As an English teacher who scraps, it makes me flinch when I hear people say they hate to journal, they don't journal at all, they never do much writing on the page at all. This wounds me--what are stories without words? True, we can communicate something with just images and products, but not always. So today's post is to help those people feel more comfortable in writing their stories down.
First, we write to create meaning out of our lives. That means we have to think about it a little first and give ourselves permission to ask stupid questions to figure out the meaning of the stories we're trying to convey.
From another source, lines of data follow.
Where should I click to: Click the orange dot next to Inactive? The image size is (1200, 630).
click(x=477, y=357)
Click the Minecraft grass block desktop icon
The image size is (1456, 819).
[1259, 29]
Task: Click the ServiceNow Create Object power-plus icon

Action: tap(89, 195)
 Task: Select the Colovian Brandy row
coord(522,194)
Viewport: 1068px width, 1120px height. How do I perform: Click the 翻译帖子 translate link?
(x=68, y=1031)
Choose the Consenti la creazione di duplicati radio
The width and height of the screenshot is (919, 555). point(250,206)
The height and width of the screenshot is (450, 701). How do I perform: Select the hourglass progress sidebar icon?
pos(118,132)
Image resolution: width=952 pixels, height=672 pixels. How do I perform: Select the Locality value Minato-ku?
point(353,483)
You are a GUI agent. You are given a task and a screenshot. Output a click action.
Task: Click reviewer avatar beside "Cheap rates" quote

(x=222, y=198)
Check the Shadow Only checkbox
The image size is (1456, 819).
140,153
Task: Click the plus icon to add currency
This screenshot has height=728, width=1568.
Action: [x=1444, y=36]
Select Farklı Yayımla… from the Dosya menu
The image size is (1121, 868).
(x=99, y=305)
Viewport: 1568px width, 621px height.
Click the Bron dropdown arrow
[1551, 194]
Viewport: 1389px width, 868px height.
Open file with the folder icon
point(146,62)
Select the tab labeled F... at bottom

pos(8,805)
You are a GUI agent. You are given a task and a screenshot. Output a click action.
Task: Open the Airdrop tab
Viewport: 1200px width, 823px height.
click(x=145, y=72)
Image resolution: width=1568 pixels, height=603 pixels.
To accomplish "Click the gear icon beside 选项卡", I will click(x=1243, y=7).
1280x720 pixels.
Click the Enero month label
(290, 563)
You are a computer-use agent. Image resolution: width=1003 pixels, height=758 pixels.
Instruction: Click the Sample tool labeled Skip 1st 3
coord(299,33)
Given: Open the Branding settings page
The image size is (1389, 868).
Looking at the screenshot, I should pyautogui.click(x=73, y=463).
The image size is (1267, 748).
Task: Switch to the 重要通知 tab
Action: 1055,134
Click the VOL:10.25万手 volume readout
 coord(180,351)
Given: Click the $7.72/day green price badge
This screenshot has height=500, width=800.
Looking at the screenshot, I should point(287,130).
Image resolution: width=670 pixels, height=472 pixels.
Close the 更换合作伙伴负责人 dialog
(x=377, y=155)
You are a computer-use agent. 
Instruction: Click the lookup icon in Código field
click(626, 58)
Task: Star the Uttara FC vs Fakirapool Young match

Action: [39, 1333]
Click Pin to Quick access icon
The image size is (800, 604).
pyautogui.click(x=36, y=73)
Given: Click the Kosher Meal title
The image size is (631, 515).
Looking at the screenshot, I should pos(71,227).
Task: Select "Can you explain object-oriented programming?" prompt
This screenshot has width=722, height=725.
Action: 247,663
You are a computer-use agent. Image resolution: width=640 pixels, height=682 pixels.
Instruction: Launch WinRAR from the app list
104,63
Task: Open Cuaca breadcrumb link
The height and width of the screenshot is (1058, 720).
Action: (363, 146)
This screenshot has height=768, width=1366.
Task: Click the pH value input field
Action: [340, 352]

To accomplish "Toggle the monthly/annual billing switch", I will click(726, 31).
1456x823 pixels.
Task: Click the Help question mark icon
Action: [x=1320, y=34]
What do I mean by asking stupid questions? Here's an example with a photo I want to scrap:
I love the photo, so I want to scrap it. I don't, however, want to scrap a photo-only page. The first step in figuring out the story is to ask myself a question:
Why do I want to scrap this picture?
Here's where I give myself permission to give stupid answers. The answer, of course, is I love this picture! That is not a story, though. So I need to ask more probing questions to get past stupid:
Why do I love this picture?
Because it's a good picture. (Still stupid.)
Why is it a good picture?
I love the angle--he's so high up, higher than I ever thought he could or would go. The light is behind him, sort of a brightness to the scene. (This is better--more specific--but I don't want to create a page about photography, so I still need to probe to get at the meaning of the page.)
Why is it important that he's so high, that I didn't know about it, that he's up there by the light?
Now I can feel the meaning kicking in--those details are important because it feels symbolic--for the rest of his life he will move ahead and do things, achieving things, taking risks, trying new things--and I won't know all of them. With luck, some of my parenting lessons will stick, and the closer he gets to as high as he can go metaphorically, the more successful and fulfilled he will be.
So after asking myself questions about why I want to scrap a picture, I know the purpose of the layout, so I will be able to pull products and journal meaningfully--not a lot, mind you. Meaningful journaling doesn't have to be long. It just has to be thoughtful, and I think this will be.